We see a similar thing just outside town later in the day, when we head to a place called Peaslee Tech: an old radio factory that’s been converted into a giant vocational-training facility for people who want to learn to be auto mechanics, welders, builders, electricians, truck drivers and just about anything else you can imagine. It’s a spectacular building – everyone’s pulling out their phones and snapping pictures in each new room we enter – and they made it happen with buy-ins from the town, the county, the university, three separate community colleges and local business owners. Right next to Peaslee Tech is the College and Career Center (“we don’t call it ‘technical school’”), another awesome facility for K-12 students and adults alike, complete with forensic science classes, high-tech maker spaces, culinary classes designed by top local chefs and more. (And they’ve partnered with the local Boys & Girls Club to expand the space and offer after-school programs for middle- and high-school students too.) Between Peaslee Tech and the Career Center, there’s a lot going on. Our own Durham Tech already has many of these programs – but as with the BTBC, Lawrence has done them on a much larger scale by bringing together a bunch of investors and stakeholders (and getting them to work together!).

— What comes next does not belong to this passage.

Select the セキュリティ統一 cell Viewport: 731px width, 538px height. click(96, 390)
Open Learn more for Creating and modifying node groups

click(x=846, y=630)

So that may be the key takeaway from Lawrence: figuring out a way to ramp up collaboration between different entities. The coolest things we’re seeing here are things we already have back home – they’ve just been able to do them on a larger scale by getting more people around the table. (They also have resources we lack, like readily available, inexpensive land: Peaslee Tech and the BTBC are both built on several acres that weren’t being used. Touring Peaslee Tech, one elected official says it’d be terrific to recreate it in Orange County, but finding that much space near town would be a challenge.)

But our cohort here is excited about bringing those visions back home and finding a way to expand the partnerships and collaborative projects we’ve already got – particularly when it comes to programs like Peaslee Tech and the BTBC, both of which help students develop the skills necessary to succeed and thrive in the emerging economy. There’s a shortage of skilled labor in the US, so vocational training is a path to a stable, high-paying career – plus, one Lawrence official adds, being a community with a lot of skilled workers makes the city extra attractive to businesses looking to relocate. Likewise, the startup industry is exploding – one Chapel Hill official estimated 60 percent of new jobs will be in startups in the next five years – so a successful local economy will depend on having initiatives like the BTBC (and Chapel Hill’s Launch) that help people develop their entrepreneurial skills and enable them to turn their visions into feasible projects.

But one advantage we seem to have on Lawrence is an awareness of who needs those skills the most. Touring BTBC, one Orange County official asks what they’ve done to reach out to minority and women entrepreneurs; the Lawrence panelists don’t have much of an answer beyond “we’re happy when they come.” (Peaslee Tech’s got it covered, at least: they offer numerous vocational programs that are explicitly geared to women, so women make up a sizable percentage of their future mechanics and electricians. Those are high-paying occupations that are historically male-dominated.)

On entrepreneurship, we get a better answer from the Kauffman Foundation, a Kansas City organization that specializes in training and promoting budding entrepreneurs. Kauffman officials have been increasingly focused on identifying groups that face barriers to getting into the business world and helping them overcome those barriers – and more and more, this has led them back to K-12 education, creating programs to help poor and minority students develop entrepreneurial skills as early as elementary school. Sadly, we don’t have a large contingent of school-district folks on our trip this year, and we haven’t spent much time talking about education yet – but even so, it’s readily apparent that most of the issues we are discussing ultimately come back to high-quality schools. As much as we focus on collaboration within the business world, in the end, it’s the schools that matter most.

We’ll wrap up our trip on Tuesday with a few more panels. There’s still more to learn.